The mental health staff work with primary care physicians within the clinic, share expertise in patient management, and build trust through repeated interactions and scheduled team meetings so that each team member understands the capabilities and limits of the mental health service.

"We try to optimize the value of repeated interaction so that we’re not hidden in a little corner of the practice, and we repeatedly try to build that trust – them with us and us with them. It really helps us to clarify what our roles are," Ms. Etre said.

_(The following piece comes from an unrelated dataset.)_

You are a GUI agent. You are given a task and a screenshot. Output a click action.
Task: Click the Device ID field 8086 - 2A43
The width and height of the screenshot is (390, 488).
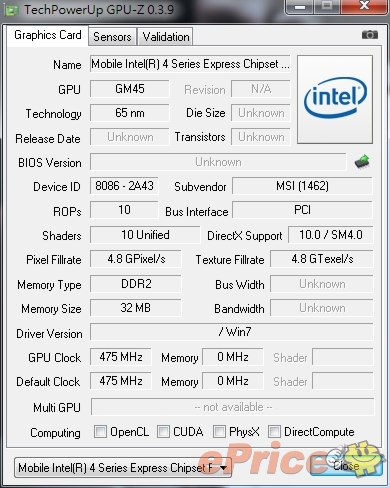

Setting Limits Key to Success

Primary care practices with a small mental health staff cannot be everything to everyone, and therefore must establish clear limits for both patients and clinicians working in the practices, said Lynn Curran, also a clinical psychiatric social worker at the Fish Center.

Mental health staff members model how to set boundaries and support the ongoing efforts of other clinicians in the practice to maintain them, she said.

 

 

The mental health staff members are available for support in situations in which primary care physicians might feel uncomfortable, such as addressing the needs of an urgent care visit patient who appears vaguely suicidal. In such cases, a nurse or primary care physician can have a curbside consult with the mental health clinician on site, or the psychiatric worker might go to the treatment room and role-play the most effective interaction.

Ms. Lynn Curran

The benefits of limit setting, Ms. Curran said, are a reduction in excessive phone calls or patients visits, and an overall reduction in the use of services.

Staff Buy-in Is Essential

At the University of Toronto, this model is called "collaborative care," but the essential goals are the same, said Dr. Diana Kljenak, who is affiliated with the university. She described her experience working to integrate mental health services with six Toronto-area health centers and a hospital-based mental health program. The collaborative arrangement is collectively known as the Toronto Urban Health Alliance (TUHA).

Getting clinical staff and leadership to buy in into the concept is crucial for success. "You can’t do much on your own; you do need leadership support to develop collaborative care," Dr. Kljenak said.

As in Massachusetts, mental health workers in Toronto have to make maximum use of limited resources. Under the TUHA model, mental health staff are colocated in primary care facilities in settings that are familiar to patients and that are not stigmatizing.

Each community health center has a psychiatrist and mental health staffer who provide consultations and services for clients who might not be insured, such as refugees or recent immigrants. Such patients also might not be proficient in English or have a community health center physician.

Dr. Diana Klejenak

Psychiatric services are provided on site one-half day each week, and mental health workers are available to health center clinicians for telephone consultations weekdays from 9 a.m. to 5 p.m. Health center clinicians also have 24-hour direct psychiatric emergency services privileges.

"If clinicians want to refer a patient to a psychiatry emergency department, we make sure that they have easy access, [and] that once they get in contact with us and discuss the case with us, they don’t have to wait for hours for medical clearance," Dr. Kljenak said.

All staff members of each community health center receive twice-yearly half-day education in mental health issues identified as being of primary importance to community clinicians.

"Collaborative mental health care is not a fixed model or a specific approach. Its goal is to strengthen the accessibility and delivery of mental health services in primary health settings through interprofessional collaboration, and to provide more coordinated and effective services for individuals with mental health needs," Dr. Kljenak said.

Dr. Avni-Barron, Ms. Etre, Ms. Curran, and Dr. Kljenak reported having no conflicts of interest to disclose.